# My Target This Year



## TX HOOKSETTER

What do y'all think?


----------



## Riley & Sons

I think that's a da** big target!


----------



## "The Marshall"

Good one.
At my place he would go nocturnal tomorrow..lol


----------



## tlt_tamu

Hope you get to ground check his a##!!! Nice Deer


----------



## FishTEX

Make sure you look at the antlers AFTER you shoot LOL. Very good looking deer


Sent from my iPhone using Tapatalk


----------



## pacontender

Great buck. Good luck.


----------



## Yellow Mouth Chaser

If I saw something like that I would probably be shaking so bad that I would do better to just throw my entire bow at him.


----------



## hog_down

pacontender said:


> Great buck. Good luck.


X 2, he's a hoss


----------



## TX HOOKSETTER

Yellow Mouth Chaser said:


> If I saw something like that I would probably be shaking so bad that I would do better to just throw my entire bow at him.


:rotfl:

Thanks for all the comments everyone.


----------



## Mallardman02

Awesome looking buck! How tall is that Hog panel?


----------



## TX HOOKSETTER

Mallardman02 said:


> Awesome looking buck! How tall is that Hog panel?

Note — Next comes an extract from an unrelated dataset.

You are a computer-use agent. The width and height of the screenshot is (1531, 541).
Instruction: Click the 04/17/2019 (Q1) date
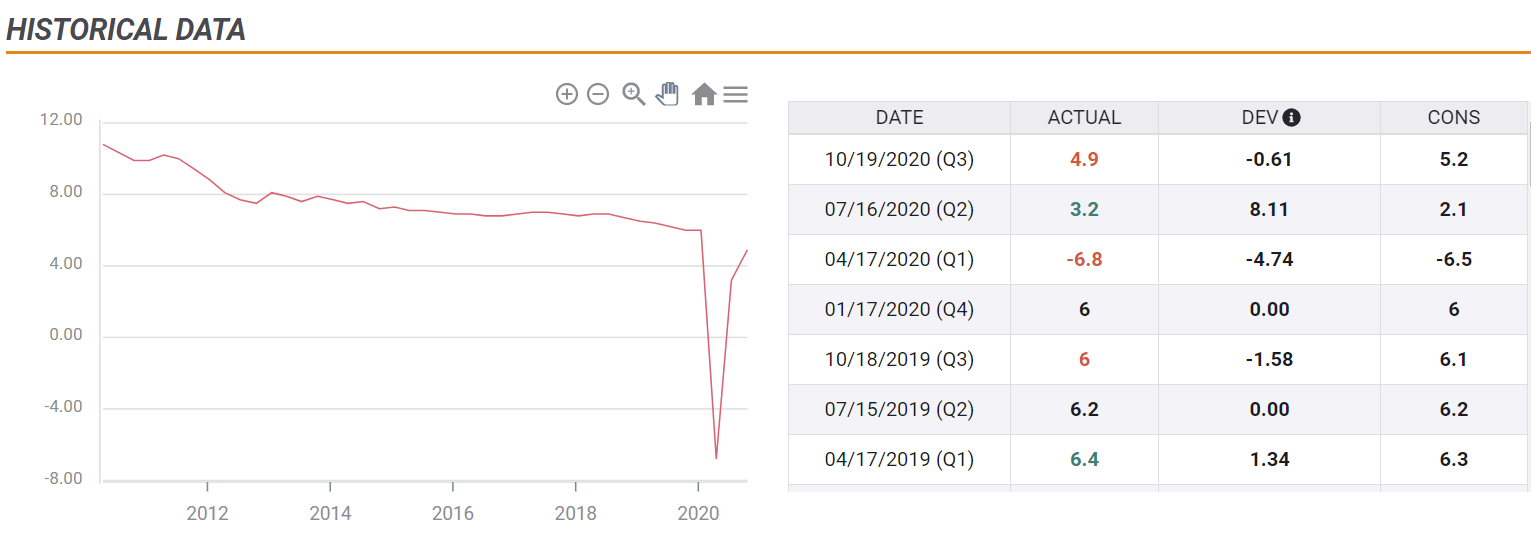(899, 459)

Standard 34" but I have cut up some and added to the top where I had cows jumping in.


----------



## Whitebassfisher

I hope you get drawn on him quartering slightly away inside 20 yards and him not be alerted.


----------



## RedXCross

A Stud


----------



## texastkikker

Is he dead yet?....hes a good'un


----------



## TX HOOKSETTER

texastkikker said:


> Is he dead yet?....hes a good'un


Not yet he isn't. Hopefully catch up to him in a couple of weeks.


----------



## Rack Ranch

What about any more pics? Has he been back?


----------



## chugbug1120

Great Frame, Love the Tine Length. Good Luck to you my Friend and may your arrow fly true!


----------



## cva34

Yup a SHOOTER go getem!


----------



## Big Guns 1971

I would pop that Axis first. But that's just me. Great deer


----------



## Screeminreel

Awesome buck hope to see you posing with him soon.

I had the oldest grandson out after this one youth weekend









He decided he liked another one so I'll be after this one hard with my bow.

Good luck to you on yours.


----------



## TX HOOKSETTER

Rack Ranch said:


> What about any more pics? Has he been back?


No more pics yet as he has moved to his rutting grounds. he has been seen though on a different part of our lease. last year during the rut we seen him in the same area. so I can only hope that he eludes an arrow until the rut is over when he comes back to his home.


----------



## TX HOOKSETTER

Screeminreel said:


> Awesome buck hope to see you posing with him soon.
> 
> I had the oldest grandson out after this one youth weekend
> 
> 
> 
> 
> 
> 
> 
> 
> 
> He decided he liked another one so I'll be after this one hard with my bow.
> 
> Good luck to you on yours.


That buck has a ton of character for sure. Hope to see some LDP's of you with him.


----------



## Screeminreel

The challenge will be being able to get to full draw once I have it in that close.

To date the closest I have seen him was around 350yds last fall and I wasn't interested in taking him.


----------